When you aren’t at home

Once you invite your dog into your bed, you’ve invited him into your bed whether you’re in it or not. If you go to work and leave your room open, you can be certain that your dog will be in your bed. Here’s the problem, some dogs like to chew every now and then. Your pillow or blanket could become the victim. Other dogs unintentionally tear sheets or rip up stitching during the normal process of shuffling around. Your bed could possibly be in mess within weeks if you let your dog sleep in it.

Your dog can make an accident in your bed.

Even house trained dogs have an accident or two. An accident or mess on the floor is one thing. But, on your bed? No thanks. Yes, it’s rare, if your dog is trained, but it happens. Eliminate the potential of it happening where you sleep by making your bed off limits.

Dogs shed. Do you sleep with your shoes on at your bed?

Well, dogs do. Even if you cover your bed with a blanket dog hair makes its way into your bed.  Dogs also track dirt, feces and more from their paws. And everything they walked on throughout the day will make it onto your bed. We’re sure you don’t want that.

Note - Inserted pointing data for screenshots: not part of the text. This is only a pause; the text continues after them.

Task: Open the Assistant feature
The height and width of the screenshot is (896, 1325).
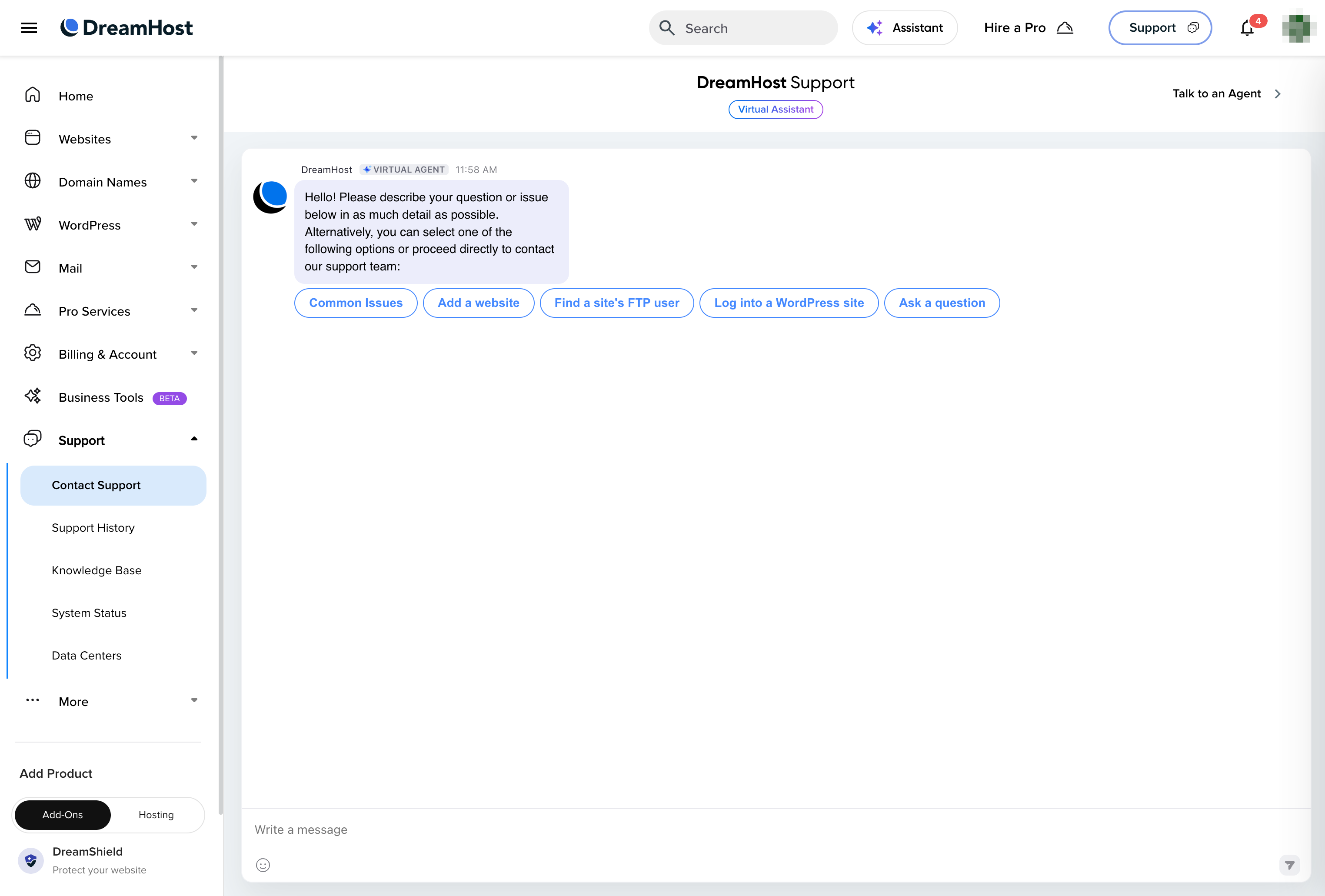Action: (904, 27)
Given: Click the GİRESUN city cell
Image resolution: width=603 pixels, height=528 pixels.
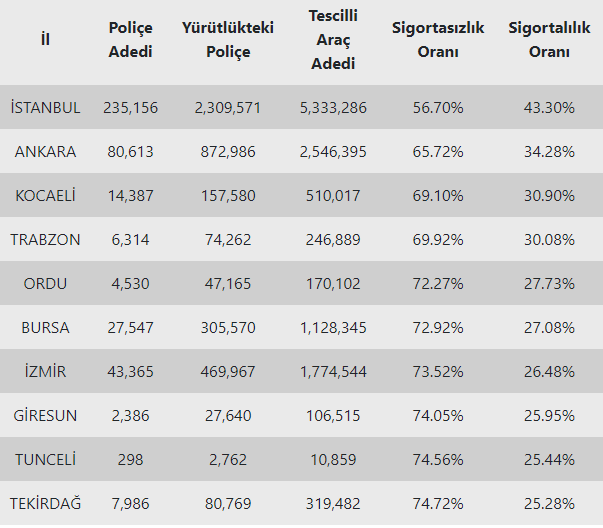Looking at the screenshot, I should click(46, 415).
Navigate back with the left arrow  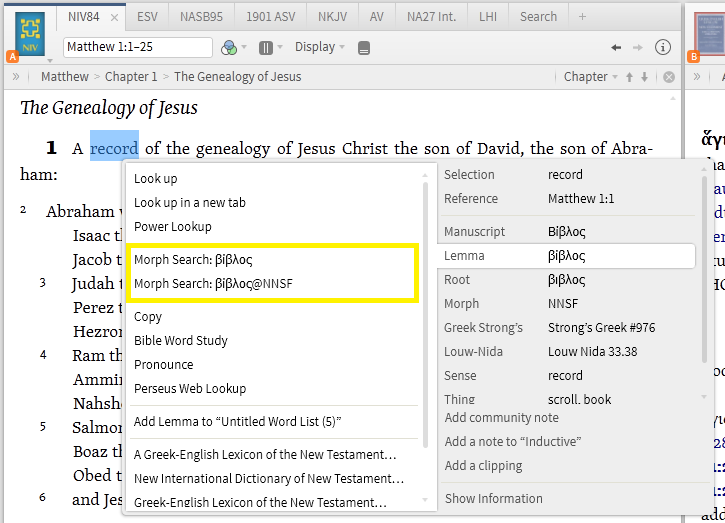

Dogs get fleas, ticks, parasites, diseases and … pets carry allergens. Whether or not you’re actually allergic to pet dander, you pup goes outside to go to the bathroom, get exercise and generally just have fun. And while he’s out there, he’s exposed to a number of things youcould be allergic too, not the least of which is pollen, which will stick in his fur, which he subsequently brings to the bed, which could aggravate your symptoms.

No matter how well we take care of our dogs, they’re dogs, so they pick up some unsightly friends along the way. Fleas, ticks, mites, parasites, and more all have the potential of making their way onto your dog (and into your bed). This is more than an inconvenience. It’s a hazard to your health. This is the number one reason why vets will recommend you not let your dog sleep in your bed.

Remember this: If your dog has been sleeping in your bed, it can be difficult to get him to accept new sleeping arrangements unless he’s suddenly developed a bit of arthritis that prevents him from moving on and off the bed comfortably. We recommend bringing in a professional trainer to help you through what is sure to be a difficult transition.